1913. Домик в Коломне
Комедия. 610 м.
Акц. о-во «А. Ханжонков и К0».
Выпуск 19.Х. 1913.
Реж. Петр Чардынин,
опер., худож. Владислав Старевич [?],
худож. Борис Михин.
Актеры: Прасковья Максимова (вдова), Софья Гославская (ее дочь Параша), Иван Мозжухин (гвардейский офицер, он же — Мавруша).
По поэме А.С. Пушкина.
«Домик в Коломне» представляет переделку известного поэтического рассказа А.С. Пушкина, известного всему образованному русскому обществу. Для тех, кто забыл некоторые подробности, считаем нелишним кратко изложить содержание этой повести. Жила в Петербурге (в Коломне) небогатая вдова с хорошенькой дочкой Парашей.

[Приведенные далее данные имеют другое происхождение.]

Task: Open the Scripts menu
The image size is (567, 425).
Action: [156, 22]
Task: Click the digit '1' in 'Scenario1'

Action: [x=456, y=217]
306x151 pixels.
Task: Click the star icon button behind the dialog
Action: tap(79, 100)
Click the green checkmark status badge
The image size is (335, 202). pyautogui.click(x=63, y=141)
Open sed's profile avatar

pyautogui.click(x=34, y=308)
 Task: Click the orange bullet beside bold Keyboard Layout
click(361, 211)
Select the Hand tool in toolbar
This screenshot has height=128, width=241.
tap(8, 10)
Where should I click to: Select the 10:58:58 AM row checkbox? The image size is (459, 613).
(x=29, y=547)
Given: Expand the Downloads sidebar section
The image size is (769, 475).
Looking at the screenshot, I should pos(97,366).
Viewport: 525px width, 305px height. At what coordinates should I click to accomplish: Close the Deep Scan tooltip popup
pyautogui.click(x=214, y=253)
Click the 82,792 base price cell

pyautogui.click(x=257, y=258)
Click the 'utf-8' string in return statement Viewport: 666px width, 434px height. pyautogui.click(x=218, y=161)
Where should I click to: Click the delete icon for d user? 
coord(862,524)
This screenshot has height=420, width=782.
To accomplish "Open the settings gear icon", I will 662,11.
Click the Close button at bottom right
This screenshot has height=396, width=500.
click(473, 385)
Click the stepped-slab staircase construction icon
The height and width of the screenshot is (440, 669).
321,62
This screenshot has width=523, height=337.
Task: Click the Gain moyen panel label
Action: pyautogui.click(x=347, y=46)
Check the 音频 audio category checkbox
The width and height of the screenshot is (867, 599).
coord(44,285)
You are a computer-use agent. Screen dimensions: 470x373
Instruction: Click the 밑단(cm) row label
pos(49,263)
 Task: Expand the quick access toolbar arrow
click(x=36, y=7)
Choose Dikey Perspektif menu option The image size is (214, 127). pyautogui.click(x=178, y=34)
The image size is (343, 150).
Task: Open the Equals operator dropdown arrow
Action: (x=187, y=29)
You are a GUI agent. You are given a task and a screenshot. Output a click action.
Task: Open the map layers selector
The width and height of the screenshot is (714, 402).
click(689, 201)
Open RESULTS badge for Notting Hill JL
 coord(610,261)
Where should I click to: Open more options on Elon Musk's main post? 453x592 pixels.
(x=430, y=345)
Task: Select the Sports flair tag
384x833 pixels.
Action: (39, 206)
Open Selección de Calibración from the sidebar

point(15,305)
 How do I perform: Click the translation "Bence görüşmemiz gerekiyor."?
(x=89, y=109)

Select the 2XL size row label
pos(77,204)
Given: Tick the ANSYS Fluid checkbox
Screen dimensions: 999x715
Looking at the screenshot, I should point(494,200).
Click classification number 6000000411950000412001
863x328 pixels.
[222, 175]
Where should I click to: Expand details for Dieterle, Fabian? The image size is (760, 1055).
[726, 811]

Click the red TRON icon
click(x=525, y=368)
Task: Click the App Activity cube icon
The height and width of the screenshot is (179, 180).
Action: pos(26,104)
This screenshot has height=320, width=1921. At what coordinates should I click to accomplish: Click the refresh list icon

Она строго следила за ее поведением, но любовь сильнее всяких строгих внушений. Параша тайно от мамаши познакомилась с красивым гвардейским офицером, и когда старушке понадобилась новая кухарка, то офицер взялся исполнить роль стряпухи. Одевшись простой бабой, он вступает в исполнение своих обязанностей. Старушка не вполне довольна кухаркой, так как та частенько колотит посуду да и стряпает плохо, но пока нет другой стряпухи — она решилась терпеть. Между тем, гвардеец чувствует себя прекрасно: он часто видится с Парашей и не пропускает удобного случая, чтобы поцеловать ей ручку или шейку. Однажды вдова с дочерью пошла к обедне, но по дороге на нее напала тревога: что-то делается дома? Уж не обокрала ли их новая стряпуха? И старушка, оставив Парашу у паперти храма, пошла домой; войдя в спальню дочери, она увидела, что кухарка сидит перед зеркалом и… бреет себе бороду! Старушка пришла в ужас и упала в обморок.
КЖ. 1913. № 17. 65
«Домик в Коломне», вполне удачная попытка воскресить этот изящный пустячок Пушкина. Сценарий составлен превосходно. Видны любовное отношение к тексту и отличное знание эпохи, исключая некоторые мелкие анахронизмы. Постановка и игра выше похвал. Отметим исполнение г-на Мозжухина. Насколько в первой картине (горе Сарры) ему удалось дать трагическую фигуру Исаака, настолько во второй — полный непосредственного юмора тип гвардейца.
ВК 1913. № 17. 18
Воспоминания о работе над этой картиной остались у меня самые светлые. Вот это действительно была подлинно моя роль. Я очень увлекалась этим образом истинно русской девушки, жизнерадостной, привлекательной и в то же время лукавой, чуточку озорной. Иван Ильич Мозжухин, как метко заметил Чардынин, буквально «купался» в своей роли. <…> Каких только трюков он не придумывал! Здесь было где развернуться его комедийному дарованию. Когда же кончилась съемка в павильоне, Чардынин повел нас на Житную улицу и Калужскую площадь снимать проходы для эпизода путешествия в баню нас троих: кухарки Маврушки матери-старушки и Параши. Это никогда не изгладится из моей памяти. Со всей Житной и Калужской сбегался изумленный народ посмотреть, как за нами размашистым, строевым шагом выступала «кухарка» с громадным веником в одной руке, с тазом — в другой. А как уморительно Мозжухин задирал сарафан и доставал из брюк военного покроя портсигар с папиросами! Правда, когда снимались эпизоды после бани, Мозжухин, укладывая меня спать и помогая мне раздеваться, немного вольничал. Дело дошло до чулок, и Чардынин нахмурился: — Ваня, нас обвинят в пошлости, в смаковании рискованных положений. Снимать с меня чулки режиссер категорически запретил. Ваня даже рассердился. Он стал говорить, что сам ненавидит пошлятину. Однако комические положения в данном эпизоде совершенно необходимы. <…> Они должны донести до зрителя озорную мысль пушкинского произведения. С этим Чардынин согласился. Начали придумывать, как все это лучше сделать. Наконец решили: мнимой служанке — деревенской девушке — очень нравится барышня (а уж гусару тем более!). И Ваня Мозжухин, укладывая меня в кровать, нежно и почтительно целовал мои ноги, а потом бережно укутывал их одеялом с любовной целомудренностью и скромностью.